[Saved entries]
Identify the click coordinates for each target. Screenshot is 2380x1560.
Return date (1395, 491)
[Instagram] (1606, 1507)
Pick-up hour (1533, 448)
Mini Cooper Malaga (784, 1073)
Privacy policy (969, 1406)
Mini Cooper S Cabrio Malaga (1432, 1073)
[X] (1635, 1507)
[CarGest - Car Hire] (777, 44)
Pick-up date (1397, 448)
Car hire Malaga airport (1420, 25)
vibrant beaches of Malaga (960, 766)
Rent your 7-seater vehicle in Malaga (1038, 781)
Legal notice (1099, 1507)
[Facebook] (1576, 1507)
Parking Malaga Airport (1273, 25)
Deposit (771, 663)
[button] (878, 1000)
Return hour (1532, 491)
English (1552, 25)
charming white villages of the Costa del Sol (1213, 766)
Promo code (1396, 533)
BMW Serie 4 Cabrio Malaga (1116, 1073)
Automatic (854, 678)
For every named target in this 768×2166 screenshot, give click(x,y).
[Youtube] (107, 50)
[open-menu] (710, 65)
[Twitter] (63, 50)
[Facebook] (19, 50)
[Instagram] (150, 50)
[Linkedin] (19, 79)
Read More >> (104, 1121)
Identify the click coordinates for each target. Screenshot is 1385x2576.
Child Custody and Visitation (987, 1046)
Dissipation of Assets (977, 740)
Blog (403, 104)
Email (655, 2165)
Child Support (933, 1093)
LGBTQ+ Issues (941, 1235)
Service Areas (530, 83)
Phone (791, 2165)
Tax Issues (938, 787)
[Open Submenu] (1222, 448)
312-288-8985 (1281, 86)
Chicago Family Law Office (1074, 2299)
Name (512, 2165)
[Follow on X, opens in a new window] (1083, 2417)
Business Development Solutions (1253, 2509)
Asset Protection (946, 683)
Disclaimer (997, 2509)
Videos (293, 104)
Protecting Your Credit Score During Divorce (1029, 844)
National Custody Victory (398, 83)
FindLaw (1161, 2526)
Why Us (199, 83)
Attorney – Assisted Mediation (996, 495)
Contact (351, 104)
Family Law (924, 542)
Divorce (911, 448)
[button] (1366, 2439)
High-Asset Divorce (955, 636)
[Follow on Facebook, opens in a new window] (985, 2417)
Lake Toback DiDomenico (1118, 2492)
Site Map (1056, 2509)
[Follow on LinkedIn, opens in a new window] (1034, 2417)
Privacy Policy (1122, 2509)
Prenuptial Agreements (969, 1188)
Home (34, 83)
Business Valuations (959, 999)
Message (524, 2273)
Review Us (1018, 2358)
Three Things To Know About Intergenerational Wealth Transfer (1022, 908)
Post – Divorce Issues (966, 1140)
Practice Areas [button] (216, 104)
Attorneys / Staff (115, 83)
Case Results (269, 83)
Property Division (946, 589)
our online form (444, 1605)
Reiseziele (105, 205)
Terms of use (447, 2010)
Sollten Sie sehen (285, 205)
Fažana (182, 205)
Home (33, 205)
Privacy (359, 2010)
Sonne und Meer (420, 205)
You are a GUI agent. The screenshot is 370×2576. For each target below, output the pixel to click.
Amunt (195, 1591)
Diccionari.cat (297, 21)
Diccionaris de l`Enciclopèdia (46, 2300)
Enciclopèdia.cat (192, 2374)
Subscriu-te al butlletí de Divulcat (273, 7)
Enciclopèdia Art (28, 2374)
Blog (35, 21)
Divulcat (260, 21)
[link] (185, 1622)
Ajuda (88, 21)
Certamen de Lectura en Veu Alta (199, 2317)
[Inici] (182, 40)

(PROBLEM REQUIREMENTS): Please reproduce exactly the lines above, beginning with the first and ending with the line that contains "Legal notice (1099, 1507)", and include nothing outside that range.

(TASK RESULT):
Identify the click coordinates for each target. Screenshot is 2380x1560.
Return date (1395, 491)
[Instagram] (1606, 1507)
Pick-up hour (1533, 448)
Mini Cooper Malaga (784, 1073)
Privacy policy (969, 1406)
Mini Cooper S Cabrio Malaga (1432, 1073)
[X] (1635, 1507)
[CarGest - Car Hire] (777, 44)
Pick-up date (1397, 448)
Car hire Malaga airport (1420, 25)
vibrant beaches of Malaga (960, 766)
Rent your 7-seater vehicle in Malaga (1038, 781)
Legal notice (1099, 1507)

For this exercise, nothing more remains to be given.